[Stored records]
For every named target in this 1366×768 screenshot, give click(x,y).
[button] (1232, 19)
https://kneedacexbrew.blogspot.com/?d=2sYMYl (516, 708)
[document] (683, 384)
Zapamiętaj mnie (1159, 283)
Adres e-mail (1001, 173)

■ **Exercise prompt**
Go through the records above and set each one down exactly, please.

■ **Task answer**
For every named target in this 1366×768 screenshot, give click(x,y).
[button] (1232, 19)
https://kneedacexbrew.blogspot.com/?d=2sYMYl (516, 708)
[document] (683, 384)
Zapamiętaj mnie (1159, 283)
Adres e-mail (1001, 173)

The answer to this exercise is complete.